Dear Academy, stop selling unoriginality

They did it! Hollywood has finally found the perfect formula for success, and they will never dare stray from it as long as it continues working. The more that people would rather see a live action remake of their favorite nostalgic cartoon instead of opening their mind to new and original ideas, the more the industry will continue to profit off of it.

 This phenomenon can be found in various aspects of entertainment. In music, artists who remix the same collection of sounds in a million different ways are the most popular and become mainstream. For video games, once something comes out, people not only ask for, but expect at least three more of it in the series. The list can go on and on. Even movies that have famous actors, actresses and directors will get more recognition than a movie with a brand new cast and crew. People will sit and complain that nothing is original and how they’re not mainstream, but will hypocritically still not take a chance on anything that does not have a sense of familiarity. 

Inspiration is normal and even encouraged in the art of creation. However, taking inspiration from a pre-existing source and completely butchering its memory by recreating it so much until it’s unrecognizable are two very different things. For example, the recent film “Jumanji: Welcome To The Jungle” took inspiration from the original “Jumanji” from 1995. The Robin Williams classic was used to get more publicity and media coverage for a new movie featuring Kevin Hart and Dwayne Johnson that was almost completely different, with the only similarity being the conflict of getting trapped in a game. 

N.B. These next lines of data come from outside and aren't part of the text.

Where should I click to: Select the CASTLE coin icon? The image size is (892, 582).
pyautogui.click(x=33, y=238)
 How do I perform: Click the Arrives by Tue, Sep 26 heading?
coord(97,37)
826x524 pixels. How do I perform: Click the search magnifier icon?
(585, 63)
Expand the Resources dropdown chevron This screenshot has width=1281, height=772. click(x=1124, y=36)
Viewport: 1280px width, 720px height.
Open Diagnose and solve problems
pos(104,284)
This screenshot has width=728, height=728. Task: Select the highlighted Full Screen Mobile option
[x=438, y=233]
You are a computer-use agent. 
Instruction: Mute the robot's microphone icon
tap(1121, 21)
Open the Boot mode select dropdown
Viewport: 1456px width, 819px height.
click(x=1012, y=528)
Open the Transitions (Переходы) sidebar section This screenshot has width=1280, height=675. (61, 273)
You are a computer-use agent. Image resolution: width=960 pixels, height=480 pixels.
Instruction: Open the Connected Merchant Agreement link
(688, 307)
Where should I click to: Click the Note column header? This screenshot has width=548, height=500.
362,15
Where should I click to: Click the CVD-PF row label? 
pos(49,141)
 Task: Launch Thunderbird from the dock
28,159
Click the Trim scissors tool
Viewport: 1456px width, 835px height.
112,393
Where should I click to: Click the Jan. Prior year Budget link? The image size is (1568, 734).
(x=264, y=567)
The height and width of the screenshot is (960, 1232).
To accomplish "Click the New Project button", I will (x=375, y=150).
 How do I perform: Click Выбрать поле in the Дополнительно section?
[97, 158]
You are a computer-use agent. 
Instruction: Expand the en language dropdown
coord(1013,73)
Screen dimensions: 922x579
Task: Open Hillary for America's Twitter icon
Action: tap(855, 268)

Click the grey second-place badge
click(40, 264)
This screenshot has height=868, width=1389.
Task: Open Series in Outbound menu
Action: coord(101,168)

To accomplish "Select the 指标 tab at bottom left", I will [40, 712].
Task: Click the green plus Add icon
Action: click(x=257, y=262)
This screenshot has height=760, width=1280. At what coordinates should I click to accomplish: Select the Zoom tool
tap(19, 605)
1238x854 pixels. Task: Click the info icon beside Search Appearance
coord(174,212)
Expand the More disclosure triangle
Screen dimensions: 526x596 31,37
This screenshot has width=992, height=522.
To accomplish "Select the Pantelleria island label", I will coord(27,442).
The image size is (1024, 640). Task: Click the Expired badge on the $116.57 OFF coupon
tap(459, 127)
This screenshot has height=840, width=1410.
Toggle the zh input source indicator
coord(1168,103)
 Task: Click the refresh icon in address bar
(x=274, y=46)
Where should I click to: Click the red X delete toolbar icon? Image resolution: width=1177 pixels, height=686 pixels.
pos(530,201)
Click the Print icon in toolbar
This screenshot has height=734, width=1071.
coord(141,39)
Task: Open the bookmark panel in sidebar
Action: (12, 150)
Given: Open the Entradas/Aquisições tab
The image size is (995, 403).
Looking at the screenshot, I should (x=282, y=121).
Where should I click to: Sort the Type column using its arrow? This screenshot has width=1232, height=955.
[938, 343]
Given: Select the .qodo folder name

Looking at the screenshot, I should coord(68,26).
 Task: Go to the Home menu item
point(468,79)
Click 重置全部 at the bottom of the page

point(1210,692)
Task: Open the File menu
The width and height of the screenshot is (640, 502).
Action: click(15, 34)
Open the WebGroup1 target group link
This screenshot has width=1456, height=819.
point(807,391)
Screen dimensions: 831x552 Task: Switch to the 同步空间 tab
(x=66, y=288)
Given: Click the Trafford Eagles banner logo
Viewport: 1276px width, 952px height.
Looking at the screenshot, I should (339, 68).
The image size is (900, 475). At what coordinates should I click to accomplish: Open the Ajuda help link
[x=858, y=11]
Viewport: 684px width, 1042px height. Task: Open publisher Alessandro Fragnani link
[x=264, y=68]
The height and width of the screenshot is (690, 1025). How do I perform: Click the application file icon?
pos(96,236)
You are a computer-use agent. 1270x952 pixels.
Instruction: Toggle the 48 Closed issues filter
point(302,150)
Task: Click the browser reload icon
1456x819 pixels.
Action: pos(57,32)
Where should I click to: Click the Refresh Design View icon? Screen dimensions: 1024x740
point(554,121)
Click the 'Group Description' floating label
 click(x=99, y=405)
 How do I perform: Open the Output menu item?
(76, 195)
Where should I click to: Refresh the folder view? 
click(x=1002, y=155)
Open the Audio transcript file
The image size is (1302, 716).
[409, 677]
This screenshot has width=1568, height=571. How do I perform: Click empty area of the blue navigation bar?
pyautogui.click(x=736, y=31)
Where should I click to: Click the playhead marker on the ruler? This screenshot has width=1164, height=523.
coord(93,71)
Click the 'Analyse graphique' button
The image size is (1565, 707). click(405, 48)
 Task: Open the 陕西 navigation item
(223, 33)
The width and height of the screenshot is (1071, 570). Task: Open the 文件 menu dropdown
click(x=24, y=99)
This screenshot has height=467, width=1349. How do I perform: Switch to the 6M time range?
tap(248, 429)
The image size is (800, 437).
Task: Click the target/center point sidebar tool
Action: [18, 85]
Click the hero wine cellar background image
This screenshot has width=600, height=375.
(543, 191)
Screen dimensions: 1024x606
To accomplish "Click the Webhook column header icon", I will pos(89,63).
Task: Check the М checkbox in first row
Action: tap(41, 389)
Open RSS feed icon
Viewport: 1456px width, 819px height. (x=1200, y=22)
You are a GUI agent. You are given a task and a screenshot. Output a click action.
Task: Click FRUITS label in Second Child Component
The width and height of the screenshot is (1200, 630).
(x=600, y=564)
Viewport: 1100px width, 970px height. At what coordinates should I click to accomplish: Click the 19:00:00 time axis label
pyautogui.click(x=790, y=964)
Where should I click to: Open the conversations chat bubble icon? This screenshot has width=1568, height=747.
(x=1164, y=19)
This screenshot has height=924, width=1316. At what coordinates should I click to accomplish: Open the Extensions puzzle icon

In IMDB’s 2020 movie release list, the majority of the releases are cheap shots like Peter Rabbit 2, a live action Sonic movie, another Godzilla remake that can’t even bother being counted, Legally Blonde 3, and many, many more. It’s almost as if they’re not even trying to hide the fact that they’re out of ideas anymore. 

What happened to the beauty of coming up with an idea and writing a script and hiring new and brilliant actors that can carry out the difficult roles the best and seeing this piece of art come to life and having people far and wide be amazed by something so new and different that it transports them to a whole different world? What happened to that inspirational craft that made it possible for people to see and hear things that they could never even have imagined? Now we have 2 hours of special effects and giving the public exactly what they want instead of something that could open their small minds up just a little bit more. 

Even when a new and young director who hasn’t been beaten down yet wants to reclaim the artistry of cinematic masterpieces, every original idea fails miserably in the box office because it has no guarantee of enjoyment so no consumer wants to take the chance. Especially not the new generation of consumers who grew up with the exact same movies the last generation grew up with, except this time with better graphics and less magic. This only reiterates the industry’s motivation to make more money by using their classic safety nets: superhero movies, explosive action movies with no plot line, or cheesy teenage romance books turned into movies.